A governor who lets his top legislative priority of the last two years sit
unaddressed by leaders of his own party until after most legislative
sessions have ended, and then starts vetoing bills en masse to force his
will on legislators who never had any intention of supporting him is
inept. A legislative session is a time for the chief executive and the
legislative branch to come together, which has happened in Idaho even when
they were of different parties. But when a governor and a legislative
chamber in which 75 percent are members of his party can't do that, it's a
train wreck.
A good engineer would have seen it coming, and looked to build a coalition
with those Republicans on his side and members of the other party who had
every reason to support investing in good roads. Instead, Otter almost
went out of his way to alienate Democrats, by insisting that public
education and state workers be forced to suffer the pains of economic
recession because those outside state government were. And he didn't drop
the stiff arm until the Republican tide against him rose further, when he
got more Democrats to support a higher gas tax by playing nice.
None of this should be taken to justify those House members who refuse
even to raise the gas tax 2 cents to meet a big backlog in road
maintenance, though. At least Otter is right on the issue, and they
couldn't be more wrong.
People who know what they are talking about say each dollar not spent on
road work now will cost $6 later. People who don't know what they are
talking about, including legislators like Riggins Republican Rep. Paul
Shepherd, say the Idaho Transportation Department needs no more money at
all to get needed work accomplished - "if they'd just prioritize,"
Shepherd says.
Oh, sure.
The problem with the current House is twofold. First, voters have elected
the biggest group of right-wing Republican ideologues to the House in
several decades. And second, the leaders those members chose have put
loyalty and ideology over responsibility in making committee assignments.
Speaker Lawerence Denney put Rep. Phil Hart, R-Athol, who refused to pay
his federal income tax for seven years, arguing in a book the tax was
unconstitutional, on the Revenue and Taxation Committee.
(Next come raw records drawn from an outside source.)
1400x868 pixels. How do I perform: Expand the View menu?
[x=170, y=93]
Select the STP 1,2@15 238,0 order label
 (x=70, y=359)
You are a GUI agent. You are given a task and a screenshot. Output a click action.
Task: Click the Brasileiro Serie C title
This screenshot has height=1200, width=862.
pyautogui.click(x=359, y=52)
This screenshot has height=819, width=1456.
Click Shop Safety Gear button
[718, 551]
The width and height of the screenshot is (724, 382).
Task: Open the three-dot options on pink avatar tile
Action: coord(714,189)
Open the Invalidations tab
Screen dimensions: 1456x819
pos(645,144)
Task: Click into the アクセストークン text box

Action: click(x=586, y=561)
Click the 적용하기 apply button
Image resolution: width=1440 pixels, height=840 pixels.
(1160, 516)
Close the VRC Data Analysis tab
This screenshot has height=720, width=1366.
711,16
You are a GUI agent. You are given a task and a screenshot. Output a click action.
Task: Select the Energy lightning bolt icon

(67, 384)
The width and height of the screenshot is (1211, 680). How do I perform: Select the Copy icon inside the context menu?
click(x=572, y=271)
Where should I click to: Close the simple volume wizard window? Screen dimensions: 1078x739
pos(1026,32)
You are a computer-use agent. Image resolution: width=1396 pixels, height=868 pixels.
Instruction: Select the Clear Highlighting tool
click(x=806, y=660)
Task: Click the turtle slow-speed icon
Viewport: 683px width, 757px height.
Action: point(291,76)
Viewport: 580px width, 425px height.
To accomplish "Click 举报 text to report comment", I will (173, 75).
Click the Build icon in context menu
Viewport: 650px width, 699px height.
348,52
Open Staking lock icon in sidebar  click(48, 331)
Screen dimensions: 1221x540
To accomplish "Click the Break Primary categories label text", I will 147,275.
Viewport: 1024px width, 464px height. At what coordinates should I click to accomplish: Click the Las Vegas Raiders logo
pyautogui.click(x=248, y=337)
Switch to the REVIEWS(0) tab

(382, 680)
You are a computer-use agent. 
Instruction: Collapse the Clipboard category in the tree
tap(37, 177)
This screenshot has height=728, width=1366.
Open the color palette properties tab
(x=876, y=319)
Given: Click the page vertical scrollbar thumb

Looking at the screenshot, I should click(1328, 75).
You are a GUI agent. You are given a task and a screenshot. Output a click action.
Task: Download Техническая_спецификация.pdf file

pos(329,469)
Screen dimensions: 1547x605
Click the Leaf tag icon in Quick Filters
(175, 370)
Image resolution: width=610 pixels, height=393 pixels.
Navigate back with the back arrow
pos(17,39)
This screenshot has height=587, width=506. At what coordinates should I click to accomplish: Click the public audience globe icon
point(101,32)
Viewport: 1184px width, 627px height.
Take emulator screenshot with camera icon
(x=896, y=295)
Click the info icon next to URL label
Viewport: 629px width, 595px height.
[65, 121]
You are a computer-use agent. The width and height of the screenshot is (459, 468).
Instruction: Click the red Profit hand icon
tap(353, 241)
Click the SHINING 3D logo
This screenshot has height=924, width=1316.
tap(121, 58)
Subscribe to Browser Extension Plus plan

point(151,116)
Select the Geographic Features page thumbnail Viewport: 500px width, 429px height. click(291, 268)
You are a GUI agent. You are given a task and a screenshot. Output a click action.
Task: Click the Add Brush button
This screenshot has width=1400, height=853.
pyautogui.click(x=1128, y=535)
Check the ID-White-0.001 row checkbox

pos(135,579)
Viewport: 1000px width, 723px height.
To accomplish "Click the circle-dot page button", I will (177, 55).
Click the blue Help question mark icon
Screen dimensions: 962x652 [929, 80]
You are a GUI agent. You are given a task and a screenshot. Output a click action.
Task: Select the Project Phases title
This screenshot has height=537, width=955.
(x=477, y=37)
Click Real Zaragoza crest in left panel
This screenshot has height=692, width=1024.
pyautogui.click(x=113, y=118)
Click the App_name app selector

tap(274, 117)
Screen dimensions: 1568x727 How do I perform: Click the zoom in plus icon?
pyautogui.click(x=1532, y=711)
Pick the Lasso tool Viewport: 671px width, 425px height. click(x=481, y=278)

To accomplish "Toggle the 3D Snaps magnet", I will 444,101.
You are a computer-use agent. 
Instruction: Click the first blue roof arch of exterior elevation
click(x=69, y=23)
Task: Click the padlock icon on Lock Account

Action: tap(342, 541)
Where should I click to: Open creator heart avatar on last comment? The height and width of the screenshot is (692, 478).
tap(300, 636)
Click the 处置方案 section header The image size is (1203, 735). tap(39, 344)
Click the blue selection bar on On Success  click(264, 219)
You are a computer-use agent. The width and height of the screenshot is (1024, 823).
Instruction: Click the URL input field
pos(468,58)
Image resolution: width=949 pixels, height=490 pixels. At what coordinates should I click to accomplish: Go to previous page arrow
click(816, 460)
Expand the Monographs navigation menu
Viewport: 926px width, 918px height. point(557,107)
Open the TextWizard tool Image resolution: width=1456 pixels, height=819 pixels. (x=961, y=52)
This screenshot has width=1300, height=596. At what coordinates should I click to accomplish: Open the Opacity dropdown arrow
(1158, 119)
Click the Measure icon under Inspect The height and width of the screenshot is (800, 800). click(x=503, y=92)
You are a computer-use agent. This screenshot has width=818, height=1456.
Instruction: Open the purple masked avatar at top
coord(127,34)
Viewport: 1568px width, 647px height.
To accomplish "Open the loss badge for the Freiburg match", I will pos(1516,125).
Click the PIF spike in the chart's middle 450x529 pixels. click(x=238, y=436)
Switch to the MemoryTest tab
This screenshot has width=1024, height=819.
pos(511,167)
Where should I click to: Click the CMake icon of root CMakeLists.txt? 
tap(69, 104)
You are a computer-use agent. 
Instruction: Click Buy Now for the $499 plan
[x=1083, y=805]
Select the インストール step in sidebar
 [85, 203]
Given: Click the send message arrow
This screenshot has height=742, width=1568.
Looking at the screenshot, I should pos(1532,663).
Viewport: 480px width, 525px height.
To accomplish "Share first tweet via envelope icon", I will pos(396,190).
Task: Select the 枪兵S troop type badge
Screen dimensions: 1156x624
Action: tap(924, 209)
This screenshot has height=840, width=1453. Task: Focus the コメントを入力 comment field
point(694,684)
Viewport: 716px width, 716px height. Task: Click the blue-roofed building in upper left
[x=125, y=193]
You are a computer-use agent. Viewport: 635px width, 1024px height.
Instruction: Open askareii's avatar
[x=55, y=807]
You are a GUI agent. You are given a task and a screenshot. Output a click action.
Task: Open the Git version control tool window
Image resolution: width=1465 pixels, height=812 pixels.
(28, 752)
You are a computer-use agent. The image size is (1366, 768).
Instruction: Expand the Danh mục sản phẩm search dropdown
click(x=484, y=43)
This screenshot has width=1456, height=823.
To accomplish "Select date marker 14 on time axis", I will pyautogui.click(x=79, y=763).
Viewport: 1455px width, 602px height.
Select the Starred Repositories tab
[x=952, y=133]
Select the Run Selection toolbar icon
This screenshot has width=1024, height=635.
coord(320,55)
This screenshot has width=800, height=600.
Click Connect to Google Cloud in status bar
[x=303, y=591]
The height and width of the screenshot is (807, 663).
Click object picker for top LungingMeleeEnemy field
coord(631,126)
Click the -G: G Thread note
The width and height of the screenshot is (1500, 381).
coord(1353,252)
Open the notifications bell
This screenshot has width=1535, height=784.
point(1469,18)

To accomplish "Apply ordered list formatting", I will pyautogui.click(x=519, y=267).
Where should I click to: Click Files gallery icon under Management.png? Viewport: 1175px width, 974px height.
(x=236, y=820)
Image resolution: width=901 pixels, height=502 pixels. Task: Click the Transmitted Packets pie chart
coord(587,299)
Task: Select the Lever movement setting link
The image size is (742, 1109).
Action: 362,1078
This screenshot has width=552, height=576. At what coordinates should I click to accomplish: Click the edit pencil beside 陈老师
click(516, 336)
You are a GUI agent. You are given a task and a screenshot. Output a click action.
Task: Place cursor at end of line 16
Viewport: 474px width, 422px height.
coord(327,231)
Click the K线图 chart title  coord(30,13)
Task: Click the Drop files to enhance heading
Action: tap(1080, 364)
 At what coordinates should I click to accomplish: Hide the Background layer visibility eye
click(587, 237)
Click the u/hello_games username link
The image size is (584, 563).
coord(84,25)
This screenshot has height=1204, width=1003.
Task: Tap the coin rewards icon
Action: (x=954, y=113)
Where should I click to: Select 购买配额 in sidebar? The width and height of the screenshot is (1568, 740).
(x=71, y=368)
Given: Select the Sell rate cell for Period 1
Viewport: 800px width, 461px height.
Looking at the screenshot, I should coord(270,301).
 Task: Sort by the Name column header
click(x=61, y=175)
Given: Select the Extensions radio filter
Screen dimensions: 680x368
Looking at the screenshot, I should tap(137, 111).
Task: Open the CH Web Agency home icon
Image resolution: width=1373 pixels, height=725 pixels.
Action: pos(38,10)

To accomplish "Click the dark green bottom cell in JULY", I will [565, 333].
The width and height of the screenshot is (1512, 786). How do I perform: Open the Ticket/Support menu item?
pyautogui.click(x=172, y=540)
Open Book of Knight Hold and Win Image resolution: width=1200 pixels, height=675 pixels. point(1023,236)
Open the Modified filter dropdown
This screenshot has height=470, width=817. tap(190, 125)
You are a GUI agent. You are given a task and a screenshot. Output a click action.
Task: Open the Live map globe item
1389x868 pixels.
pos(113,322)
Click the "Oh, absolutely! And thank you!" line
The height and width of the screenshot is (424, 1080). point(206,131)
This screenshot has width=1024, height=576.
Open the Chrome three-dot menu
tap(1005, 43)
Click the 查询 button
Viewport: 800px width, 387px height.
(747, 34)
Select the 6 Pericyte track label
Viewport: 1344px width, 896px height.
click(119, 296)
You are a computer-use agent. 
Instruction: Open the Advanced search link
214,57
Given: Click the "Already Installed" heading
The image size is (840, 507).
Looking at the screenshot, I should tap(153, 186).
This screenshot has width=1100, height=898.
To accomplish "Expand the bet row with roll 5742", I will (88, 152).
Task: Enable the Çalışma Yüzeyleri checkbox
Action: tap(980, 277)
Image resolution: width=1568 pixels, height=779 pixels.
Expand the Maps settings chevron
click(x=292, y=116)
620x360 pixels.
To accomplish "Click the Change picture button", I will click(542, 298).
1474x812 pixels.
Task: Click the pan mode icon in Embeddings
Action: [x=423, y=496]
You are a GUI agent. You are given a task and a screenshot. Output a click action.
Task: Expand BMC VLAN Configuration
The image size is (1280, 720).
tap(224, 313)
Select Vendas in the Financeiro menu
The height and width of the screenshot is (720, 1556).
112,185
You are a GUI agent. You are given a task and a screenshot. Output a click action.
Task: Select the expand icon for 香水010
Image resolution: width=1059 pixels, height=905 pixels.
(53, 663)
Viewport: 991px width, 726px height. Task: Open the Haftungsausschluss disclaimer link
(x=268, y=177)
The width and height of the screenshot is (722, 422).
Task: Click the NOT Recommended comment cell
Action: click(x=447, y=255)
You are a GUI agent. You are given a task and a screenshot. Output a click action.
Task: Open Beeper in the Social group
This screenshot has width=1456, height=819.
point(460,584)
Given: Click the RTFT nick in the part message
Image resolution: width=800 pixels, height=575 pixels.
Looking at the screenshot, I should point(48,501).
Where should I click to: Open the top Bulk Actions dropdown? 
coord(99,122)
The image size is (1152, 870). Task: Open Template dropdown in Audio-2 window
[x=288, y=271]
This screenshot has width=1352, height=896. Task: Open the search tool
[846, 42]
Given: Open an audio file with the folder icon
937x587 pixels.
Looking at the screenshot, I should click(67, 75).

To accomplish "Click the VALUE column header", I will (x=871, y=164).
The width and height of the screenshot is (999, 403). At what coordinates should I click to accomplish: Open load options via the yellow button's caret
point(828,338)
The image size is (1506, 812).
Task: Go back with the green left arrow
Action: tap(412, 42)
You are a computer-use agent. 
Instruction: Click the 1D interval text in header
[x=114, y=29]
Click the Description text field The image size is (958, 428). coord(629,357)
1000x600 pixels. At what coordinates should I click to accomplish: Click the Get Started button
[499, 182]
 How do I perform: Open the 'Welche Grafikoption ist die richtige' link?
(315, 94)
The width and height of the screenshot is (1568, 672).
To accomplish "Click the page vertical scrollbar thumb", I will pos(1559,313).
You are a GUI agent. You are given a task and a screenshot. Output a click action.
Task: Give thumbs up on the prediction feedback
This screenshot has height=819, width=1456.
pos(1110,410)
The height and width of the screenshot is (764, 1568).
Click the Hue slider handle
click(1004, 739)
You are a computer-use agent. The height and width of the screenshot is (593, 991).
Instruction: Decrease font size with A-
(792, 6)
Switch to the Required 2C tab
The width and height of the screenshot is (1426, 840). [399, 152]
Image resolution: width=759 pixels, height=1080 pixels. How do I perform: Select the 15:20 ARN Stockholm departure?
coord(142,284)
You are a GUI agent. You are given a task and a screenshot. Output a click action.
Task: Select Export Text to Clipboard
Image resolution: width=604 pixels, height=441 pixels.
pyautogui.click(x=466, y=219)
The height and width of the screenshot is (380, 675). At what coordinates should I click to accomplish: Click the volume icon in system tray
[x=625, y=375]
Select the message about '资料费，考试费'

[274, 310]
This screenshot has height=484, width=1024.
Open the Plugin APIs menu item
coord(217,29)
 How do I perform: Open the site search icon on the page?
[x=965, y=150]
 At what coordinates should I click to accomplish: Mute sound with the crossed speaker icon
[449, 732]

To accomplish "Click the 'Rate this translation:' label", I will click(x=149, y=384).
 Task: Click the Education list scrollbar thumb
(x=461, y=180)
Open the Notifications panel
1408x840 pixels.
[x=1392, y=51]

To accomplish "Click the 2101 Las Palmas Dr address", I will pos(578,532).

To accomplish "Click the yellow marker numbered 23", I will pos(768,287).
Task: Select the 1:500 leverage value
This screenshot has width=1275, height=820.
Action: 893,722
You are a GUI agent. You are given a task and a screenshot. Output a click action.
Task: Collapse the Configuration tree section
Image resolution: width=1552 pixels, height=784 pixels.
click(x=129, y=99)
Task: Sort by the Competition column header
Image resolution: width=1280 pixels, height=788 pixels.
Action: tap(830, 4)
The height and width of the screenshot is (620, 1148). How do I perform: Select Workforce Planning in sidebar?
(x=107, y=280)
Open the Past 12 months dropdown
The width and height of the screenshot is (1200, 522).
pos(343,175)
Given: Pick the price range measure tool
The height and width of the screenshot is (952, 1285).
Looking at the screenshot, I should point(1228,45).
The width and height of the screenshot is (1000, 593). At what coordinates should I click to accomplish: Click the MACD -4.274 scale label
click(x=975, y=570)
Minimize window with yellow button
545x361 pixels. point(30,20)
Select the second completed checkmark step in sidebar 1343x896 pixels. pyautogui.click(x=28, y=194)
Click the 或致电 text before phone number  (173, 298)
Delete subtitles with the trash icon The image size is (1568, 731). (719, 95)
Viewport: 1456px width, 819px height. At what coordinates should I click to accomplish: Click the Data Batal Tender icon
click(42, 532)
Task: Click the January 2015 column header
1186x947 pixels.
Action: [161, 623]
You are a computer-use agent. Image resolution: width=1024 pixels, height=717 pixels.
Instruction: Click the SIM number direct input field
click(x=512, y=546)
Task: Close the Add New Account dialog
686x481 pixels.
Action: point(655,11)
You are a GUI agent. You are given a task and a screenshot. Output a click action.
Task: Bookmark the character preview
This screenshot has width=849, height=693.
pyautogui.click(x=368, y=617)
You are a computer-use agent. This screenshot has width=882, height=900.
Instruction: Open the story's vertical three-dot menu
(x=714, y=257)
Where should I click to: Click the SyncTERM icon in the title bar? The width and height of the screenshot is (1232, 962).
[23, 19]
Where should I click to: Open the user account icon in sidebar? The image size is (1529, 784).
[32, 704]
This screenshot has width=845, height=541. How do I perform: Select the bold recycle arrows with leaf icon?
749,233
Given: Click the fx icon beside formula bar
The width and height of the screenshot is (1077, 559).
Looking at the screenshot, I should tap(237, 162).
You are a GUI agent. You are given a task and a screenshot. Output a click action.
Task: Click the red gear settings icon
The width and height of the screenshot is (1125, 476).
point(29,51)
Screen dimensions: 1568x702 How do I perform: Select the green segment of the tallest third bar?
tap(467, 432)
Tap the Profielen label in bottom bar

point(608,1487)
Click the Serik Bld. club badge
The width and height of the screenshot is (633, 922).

And he made Rep. Bob Nonini, R-Coeur d'Alene, an antagonist of teacher
unions and an opponent of early childhood education, chairman of the
Education Committee. And who is Denney's Transportation Committee
chairwoman? Rep. JoAn Wood, R-Rigby, who is not only one of the chamber's
most rigid conservatives but who with her late husband operated a small
trucking company.
If you are looking for winners among this bunch, you are wasting your
time. But not everybody connected with this legislative session should be
counted a loser. There is still a minority of House members, from both
parties, who have put the needs of the state first. And there is still the
Senate, which despite a loopy moment or two has proved a corner of
adulthood in Boise's big Romper Room. - J.F.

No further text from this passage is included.